START DATA SUPPLIED

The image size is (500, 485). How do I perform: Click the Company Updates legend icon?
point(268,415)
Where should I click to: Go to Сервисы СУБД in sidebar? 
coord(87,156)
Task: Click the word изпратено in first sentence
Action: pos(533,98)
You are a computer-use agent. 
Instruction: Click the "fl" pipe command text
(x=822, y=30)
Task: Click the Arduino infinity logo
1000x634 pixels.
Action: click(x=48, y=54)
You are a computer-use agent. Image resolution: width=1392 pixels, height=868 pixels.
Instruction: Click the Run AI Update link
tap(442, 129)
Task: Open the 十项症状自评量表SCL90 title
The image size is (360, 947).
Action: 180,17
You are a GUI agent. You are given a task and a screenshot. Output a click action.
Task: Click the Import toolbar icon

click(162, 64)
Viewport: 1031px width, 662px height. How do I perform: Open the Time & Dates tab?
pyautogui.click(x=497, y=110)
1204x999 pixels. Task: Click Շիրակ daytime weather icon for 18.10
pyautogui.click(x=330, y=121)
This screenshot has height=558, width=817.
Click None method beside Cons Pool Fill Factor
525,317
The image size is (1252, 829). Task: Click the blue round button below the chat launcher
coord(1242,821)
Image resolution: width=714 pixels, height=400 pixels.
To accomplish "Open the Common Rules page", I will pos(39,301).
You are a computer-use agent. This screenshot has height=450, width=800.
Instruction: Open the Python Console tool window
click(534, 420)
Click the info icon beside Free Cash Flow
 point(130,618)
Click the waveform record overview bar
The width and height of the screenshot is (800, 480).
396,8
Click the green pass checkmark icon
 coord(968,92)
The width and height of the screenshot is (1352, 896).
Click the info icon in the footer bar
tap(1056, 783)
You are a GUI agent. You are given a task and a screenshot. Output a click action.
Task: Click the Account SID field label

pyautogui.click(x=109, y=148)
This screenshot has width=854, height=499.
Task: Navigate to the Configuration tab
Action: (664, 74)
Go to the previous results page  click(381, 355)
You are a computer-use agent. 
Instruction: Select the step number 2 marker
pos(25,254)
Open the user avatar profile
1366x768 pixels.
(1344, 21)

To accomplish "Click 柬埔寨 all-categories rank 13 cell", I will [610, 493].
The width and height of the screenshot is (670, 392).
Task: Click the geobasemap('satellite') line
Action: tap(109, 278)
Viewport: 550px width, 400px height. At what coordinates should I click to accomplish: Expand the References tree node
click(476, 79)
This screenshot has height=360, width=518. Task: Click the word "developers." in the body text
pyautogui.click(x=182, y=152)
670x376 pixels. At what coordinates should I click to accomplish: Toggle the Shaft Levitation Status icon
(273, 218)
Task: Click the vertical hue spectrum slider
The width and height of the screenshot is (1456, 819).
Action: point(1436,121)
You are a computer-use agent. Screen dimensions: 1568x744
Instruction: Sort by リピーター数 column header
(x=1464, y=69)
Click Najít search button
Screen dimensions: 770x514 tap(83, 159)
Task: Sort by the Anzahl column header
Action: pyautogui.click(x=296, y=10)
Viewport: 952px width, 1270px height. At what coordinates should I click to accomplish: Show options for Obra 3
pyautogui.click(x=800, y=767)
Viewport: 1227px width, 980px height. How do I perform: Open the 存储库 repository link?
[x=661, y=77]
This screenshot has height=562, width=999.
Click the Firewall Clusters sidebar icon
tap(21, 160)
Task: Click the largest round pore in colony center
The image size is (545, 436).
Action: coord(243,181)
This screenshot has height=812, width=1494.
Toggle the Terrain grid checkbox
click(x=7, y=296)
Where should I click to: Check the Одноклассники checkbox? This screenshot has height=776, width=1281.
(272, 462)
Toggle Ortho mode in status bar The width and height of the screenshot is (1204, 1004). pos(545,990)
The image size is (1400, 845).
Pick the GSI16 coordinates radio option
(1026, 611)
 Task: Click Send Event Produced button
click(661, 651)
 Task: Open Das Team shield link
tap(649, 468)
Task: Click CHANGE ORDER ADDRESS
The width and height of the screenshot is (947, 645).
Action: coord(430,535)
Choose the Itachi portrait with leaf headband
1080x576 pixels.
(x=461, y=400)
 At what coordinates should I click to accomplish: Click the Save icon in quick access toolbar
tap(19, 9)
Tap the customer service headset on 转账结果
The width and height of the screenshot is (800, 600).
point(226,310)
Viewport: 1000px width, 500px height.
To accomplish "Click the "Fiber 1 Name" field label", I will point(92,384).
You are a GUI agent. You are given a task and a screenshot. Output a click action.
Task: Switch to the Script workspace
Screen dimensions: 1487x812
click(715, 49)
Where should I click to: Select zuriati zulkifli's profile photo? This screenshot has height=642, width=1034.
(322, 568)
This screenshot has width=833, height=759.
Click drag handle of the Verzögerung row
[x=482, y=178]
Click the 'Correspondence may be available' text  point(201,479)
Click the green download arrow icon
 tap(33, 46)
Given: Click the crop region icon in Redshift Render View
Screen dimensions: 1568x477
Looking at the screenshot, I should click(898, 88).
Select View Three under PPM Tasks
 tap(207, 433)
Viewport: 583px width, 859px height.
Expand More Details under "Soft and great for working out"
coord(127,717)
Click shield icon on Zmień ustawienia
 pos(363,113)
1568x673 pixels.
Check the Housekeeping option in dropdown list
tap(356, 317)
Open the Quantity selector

END DATA SUPPLIED

▸ **WORK TASK**: Each line of the material should be repeated exactly as it reads.

▸ **RESPONSE**:
The image size is (500, 485). How do I perform: Click the Company Updates legend icon?
point(268,415)
Where should I click to: Go to Сервисы СУБД in sidebar? 
coord(87,156)
Task: Click the word изпратено in first sentence
Action: pos(533,98)
You are a computer-use agent. 
Instruction: Click the "fl" pipe command text
(x=822, y=30)
Task: Click the Arduino infinity logo
1000x634 pixels.
Action: click(x=48, y=54)
You are a computer-use agent. Image resolution: width=1392 pixels, height=868 pixels.
Instruction: Click the Run AI Update link
tap(442, 129)
Task: Open the 十项症状自评量表SCL90 title
The image size is (360, 947).
Action: 180,17
You are a GUI agent. You are given a task and a screenshot. Output a click action.
Task: Click the Import toolbar icon

click(162, 64)
Viewport: 1031px width, 662px height. How do I perform: Open the Time & Dates tab?
pyautogui.click(x=497, y=110)
1204x999 pixels. Task: Click Շիրակ daytime weather icon for 18.10
pyautogui.click(x=330, y=121)
This screenshot has height=558, width=817.
Click None method beside Cons Pool Fill Factor
525,317
The image size is (1252, 829). Task: Click the blue round button below the chat launcher
coord(1242,821)
Image resolution: width=714 pixels, height=400 pixels.
To accomplish "Open the Common Rules page", I will pos(39,301).
You are a computer-use agent. This screenshot has height=450, width=800.
Instruction: Open the Python Console tool window
click(534, 420)
Click the info icon beside Free Cash Flow
 point(130,618)
Click the waveform record overview bar
The width and height of the screenshot is (800, 480).
396,8
Click the green pass checkmark icon
 coord(968,92)
The width and height of the screenshot is (1352, 896).
Click the info icon in the footer bar
tap(1056, 783)
You are a GUI agent. You are given a task and a screenshot. Output a click action.
Task: Click the Account SID field label

pyautogui.click(x=109, y=148)
This screenshot has width=854, height=499.
Task: Navigate to the Configuration tab
Action: (664, 74)
Go to the previous results page  click(381, 355)
You are a computer-use agent. 
Instruction: Select the step number 2 marker
pos(25,254)
Open the user avatar profile
1366x768 pixels.
(1344, 21)

To accomplish "Click 柬埔寨 all-categories rank 13 cell", I will [610, 493].
The width and height of the screenshot is (670, 392).
Task: Click the geobasemap('satellite') line
Action: tap(109, 278)
Viewport: 550px width, 400px height. At what coordinates should I click to accomplish: Expand the References tree node
click(476, 79)
This screenshot has height=360, width=518. Task: Click the word "developers." in the body text
pyautogui.click(x=182, y=152)
670x376 pixels. At what coordinates should I click to accomplish: Toggle the Shaft Levitation Status icon
(273, 218)
Task: Click the vertical hue spectrum slider
The width and height of the screenshot is (1456, 819).
Action: point(1436,121)
You are a computer-use agent. Screen dimensions: 1568x744
Instruction: Sort by リピーター数 column header
(x=1464, y=69)
Click Najít search button
Screen dimensions: 770x514 tap(83, 159)
Task: Sort by the Anzahl column header
Action: pyautogui.click(x=296, y=10)
Viewport: 952px width, 1270px height. At what coordinates should I click to accomplish: Show options for Obra 3
pyautogui.click(x=800, y=767)
Viewport: 1227px width, 980px height. How do I perform: Open the 存储库 repository link?
[x=661, y=77]
This screenshot has height=562, width=999.
Click the Firewall Clusters sidebar icon
tap(21, 160)
Task: Click the largest round pore in colony center
The image size is (545, 436).
Action: coord(243,181)
This screenshot has height=812, width=1494.
Toggle the Terrain grid checkbox
click(x=7, y=296)
Where should I click to: Check the Одноклассники checkbox? This screenshot has height=776, width=1281.
(272, 462)
Toggle Ortho mode in status bar The width and height of the screenshot is (1204, 1004). pos(545,990)
The image size is (1400, 845).
Pick the GSI16 coordinates radio option
(1026, 611)
 Task: Click Send Event Produced button
click(661, 651)
 Task: Open Das Team shield link
tap(649, 468)
Task: Click CHANGE ORDER ADDRESS
The width and height of the screenshot is (947, 645).
Action: coord(430,535)
Choose the Itachi portrait with leaf headband
1080x576 pixels.
(x=461, y=400)
 At what coordinates should I click to accomplish: Click the Save icon in quick access toolbar
tap(19, 9)
Tap the customer service headset on 转账结果
The width and height of the screenshot is (800, 600).
point(226,310)
Viewport: 1000px width, 500px height.
To accomplish "Click the "Fiber 1 Name" field label", I will point(92,384).
You are a GUI agent. You are given a task and a screenshot. Output a click action.
Task: Switch to the Script workspace
Screen dimensions: 1487x812
click(715, 49)
Where should I click to: Select zuriati zulkifli's profile photo? This screenshot has height=642, width=1034.
(322, 568)
This screenshot has width=833, height=759.
Click drag handle of the Verzögerung row
[x=482, y=178]
Click the 'Correspondence may be available' text  point(201,479)
Click the green download arrow icon
 tap(33, 46)
Given: Click the crop region icon in Redshift Render View
Screen dimensions: 1568x477
Looking at the screenshot, I should click(898, 88).
Select View Three under PPM Tasks
 tap(207, 433)
Viewport: 583px width, 859px height.
Expand More Details under "Soft and great for working out"
coord(127,717)
Click shield icon on Zmień ustawienia
 pos(363,113)
1568x673 pixels.
Check the Housekeeping option in dropdown list
tap(356, 317)
Open the Quantity selector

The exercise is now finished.